En los últimos días, el Consejo Nacional Electoral (CNE), controlado por las Consejeras propietarias Ana Paola Hall y Cossette López, se ha convertido en el epicentro de una polémica que amenaza con socavar la confianza en el sistema democrático hondureño.

Los consejeros suplentes Karen Rodríguez y Carlos Cardona, junto al consejero propietario Marlon Ochoa, han denunciado una maniobra que viola abiertamente la ley electoral y reavive los fantasmas de los fraudes electorales de 2013 y 2017. La pretensión de las consejeras Cossette López y Ana Paola Hall de modificar el sistema de Transmisión de Resultados Electorales Preliminares (TREP) a menos de seis meses de las elecciones no solo es ilegal, sino un peligroso retroceso hacia la manipulación de resultados.

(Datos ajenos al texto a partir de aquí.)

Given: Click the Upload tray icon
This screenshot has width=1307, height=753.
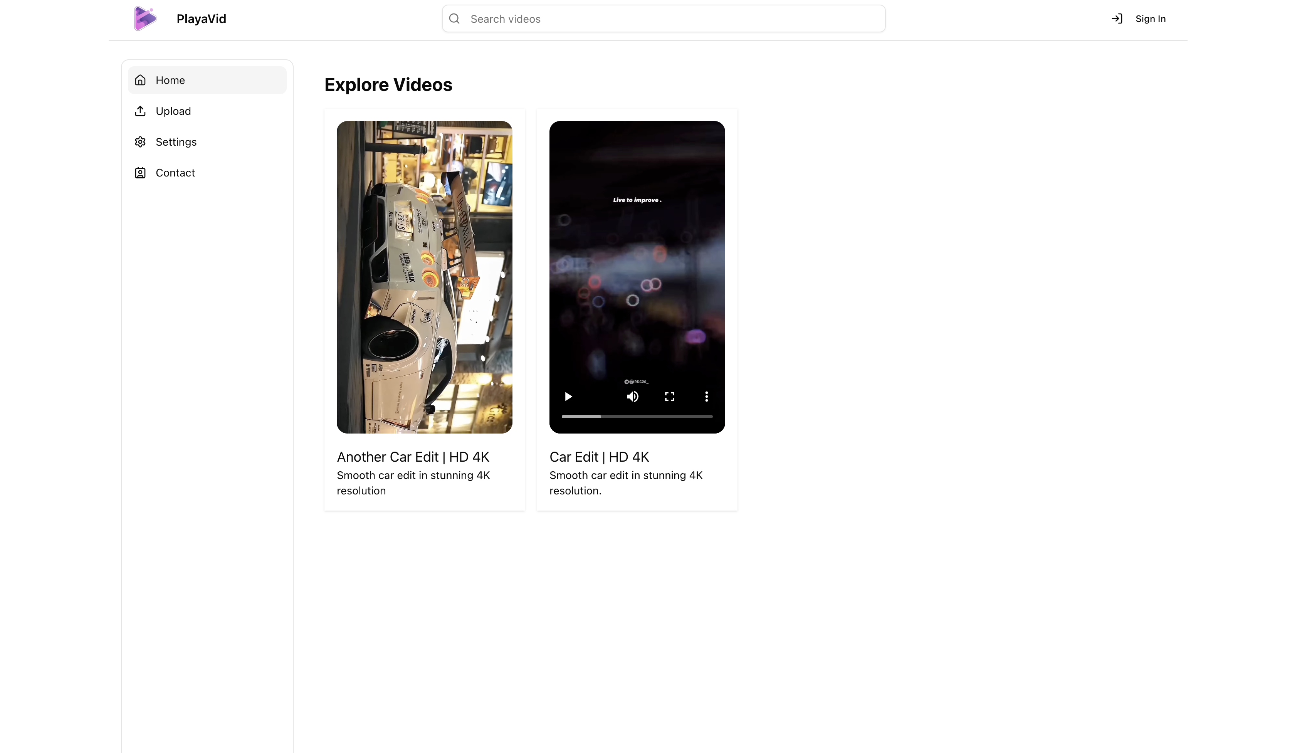Looking at the screenshot, I should (140, 111).
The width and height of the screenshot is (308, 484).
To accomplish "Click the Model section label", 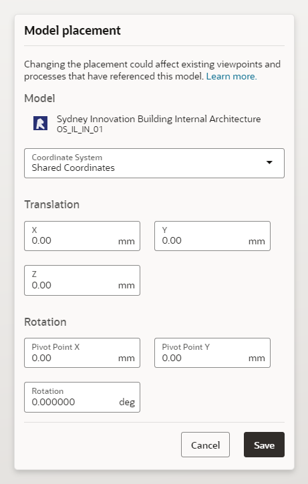I will pyautogui.click(x=39, y=98).
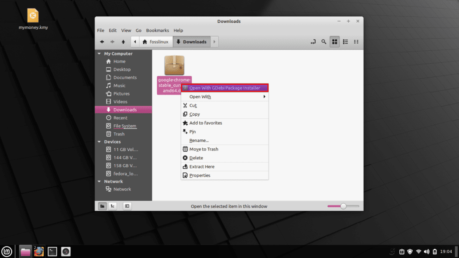Screen dimensions: 459x258
Task: Collapse the Devices section
Action: (x=99, y=141)
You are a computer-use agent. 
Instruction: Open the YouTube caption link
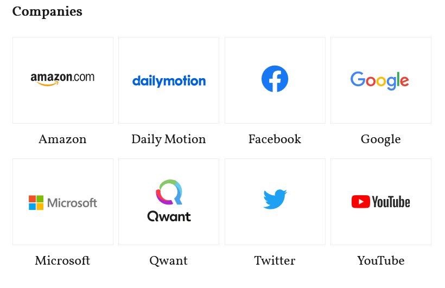pyautogui.click(x=380, y=261)

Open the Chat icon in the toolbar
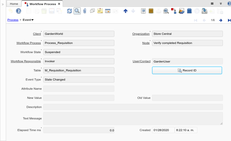pos(92,11)
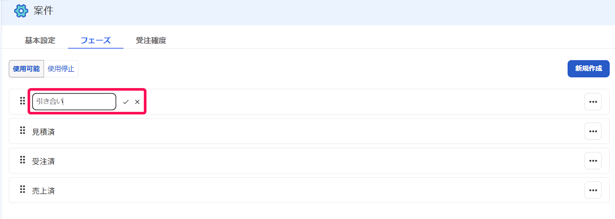Open the three-dot menu for 見積済
Viewport: 615px width, 219px height.
click(593, 131)
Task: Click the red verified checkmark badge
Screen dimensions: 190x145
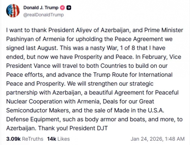Action: point(63,8)
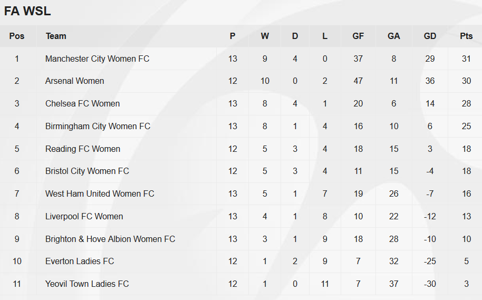This screenshot has height=300, width=482.
Task: Select Brighton & Hove Albion Women FC
Action: click(110, 239)
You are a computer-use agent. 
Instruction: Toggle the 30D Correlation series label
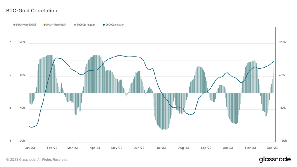[x=86, y=25]
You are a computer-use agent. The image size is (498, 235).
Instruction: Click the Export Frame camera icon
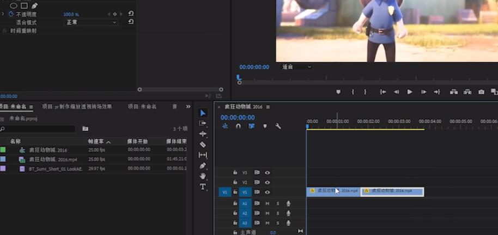481,92
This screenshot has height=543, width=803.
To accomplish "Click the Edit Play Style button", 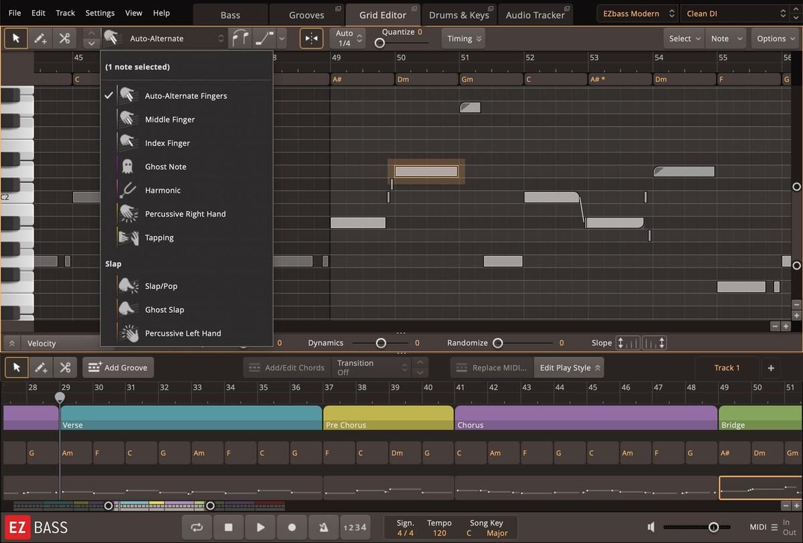I will pyautogui.click(x=569, y=367).
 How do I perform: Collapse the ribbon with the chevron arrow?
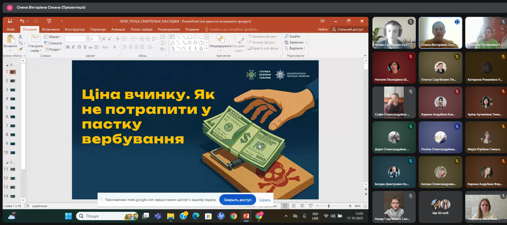pos(365,55)
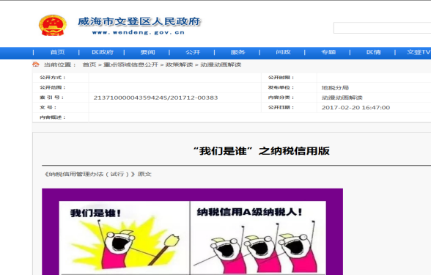This screenshot has width=431, height=275.
Task: Click the 首页 breadcrumb link
Action: pos(89,65)
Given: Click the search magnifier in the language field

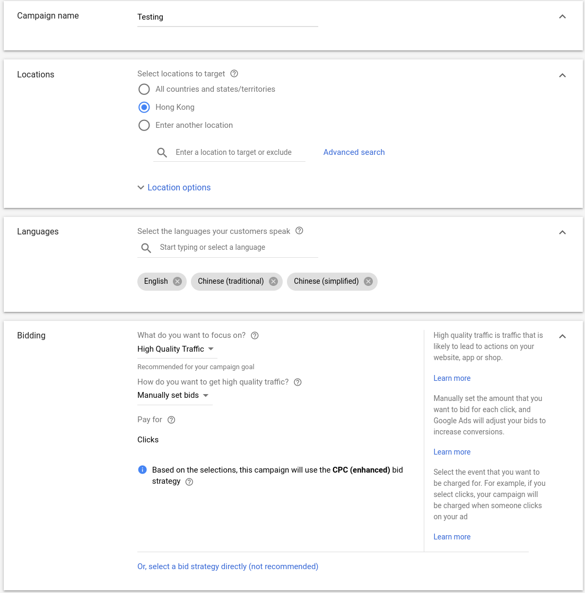Looking at the screenshot, I should click(146, 248).
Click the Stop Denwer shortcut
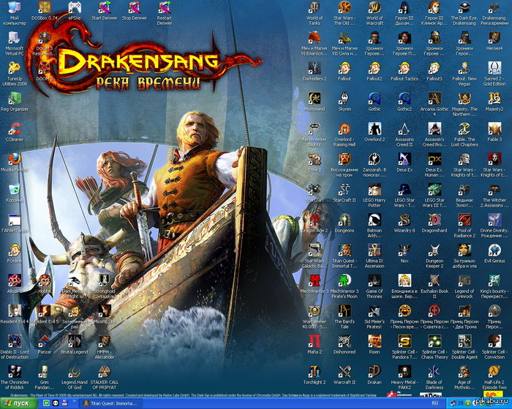This screenshot has height=409, width=512. tap(135, 9)
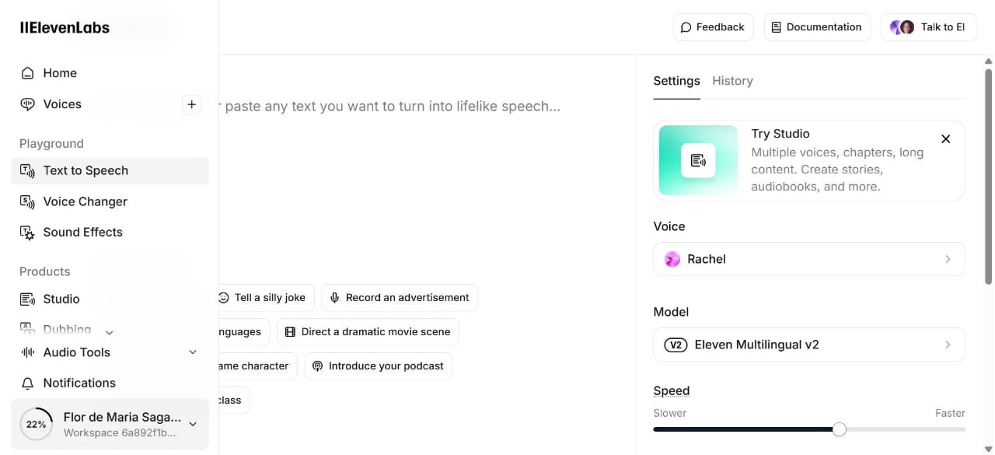
Task: Click the Speed slider handle
Action: (x=840, y=429)
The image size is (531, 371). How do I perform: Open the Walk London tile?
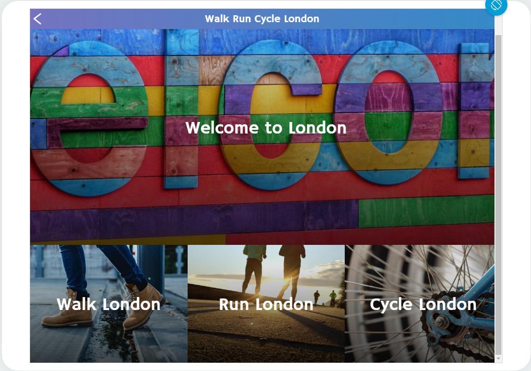pos(109,304)
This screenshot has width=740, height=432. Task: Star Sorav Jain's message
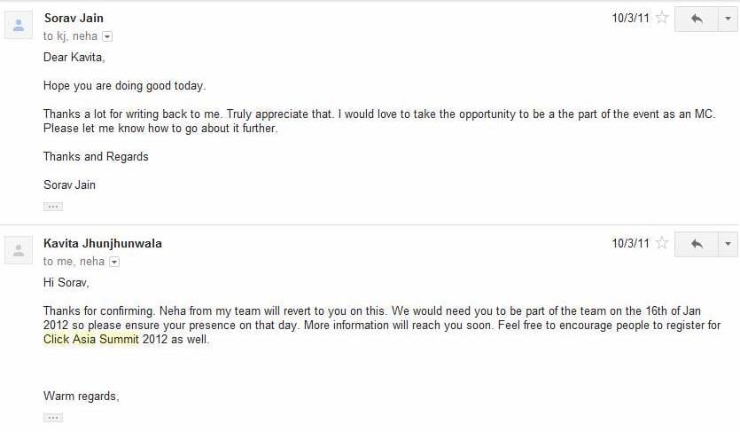coord(662,18)
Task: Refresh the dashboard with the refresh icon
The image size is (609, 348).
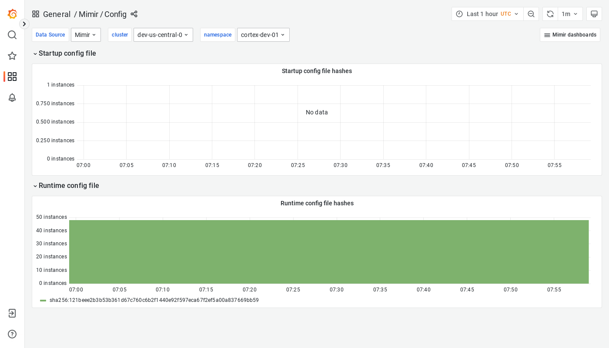Action: (x=550, y=13)
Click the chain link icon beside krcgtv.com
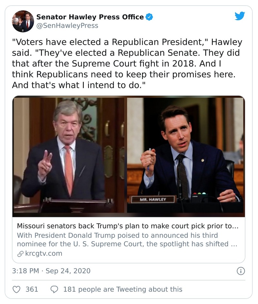 (x=20, y=253)
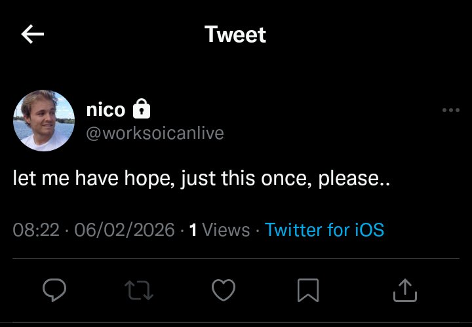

La Ley Electoral es clara: el artículo 21 y el artículo 279 establecen que cualquier cambio en el mecanismo de divulgación de resultados debe ser aprobado por consenso entre los tres consejeros propietarios del CNE, no por mayoría simple.

Este requisito no es por procedimiento, sino una salvaguarda diseñada para evitar que los intereses partidarios prevalezcan sobre la transparencia. Sin embargo, López y Hall, alineadas con los históricos operadores del bipartidismo, insisten en imponer un sistema que permitiría la alteración manual de actas, cerrando el acceso a la información en tiempo real para los partidos políticos y la ciudadanía. Es el mismo mecanismo que, según pruebas presentadas ante un tribunal estadounidense el 30 de junio pasado, facilitó los fraudes de 2013 y 2017. La coincidencia no es casual: es la receta probada para el fraude electoral.

Marlon Ochoa, en su rol de garante de la democracia, ha sido enfático: el objetivo es replicar el modelo de 2021, cuyos resultados fueron reconocidos por su transparencia. Pero la resistencia de López y Hall revelan la complicidad del bipartidismo que añora el control arbitrario de los comicios.

Basta recordar que David Matamoros Batson, artífice del fraude de 2017, operó bajo el mismo esquema que ahora buscan reinstalar. Peor aún: Erick Rodríguez, exrepresentante del Partido Liberal en el extinto Tribunal Supremo Electoral y cómplice de aquel atropello, es hoy asesor del candidato Salvador Nasralla.

Honduras no puede permitirse otra crisis postelectoral como la de 2017, cuando el país en una insurrección contra el fraude electoral sufrió la represión, los asesinatos selectivos, la persecución y la violación de derechos humanos y garantías constitucionales.

El pueblo hondureño está hastiado de las maquinaciones del bipartidismo, exige elecciones limpias. El CNE debe será recordado como el custodio de la democracia o el cómplice de su fracaso.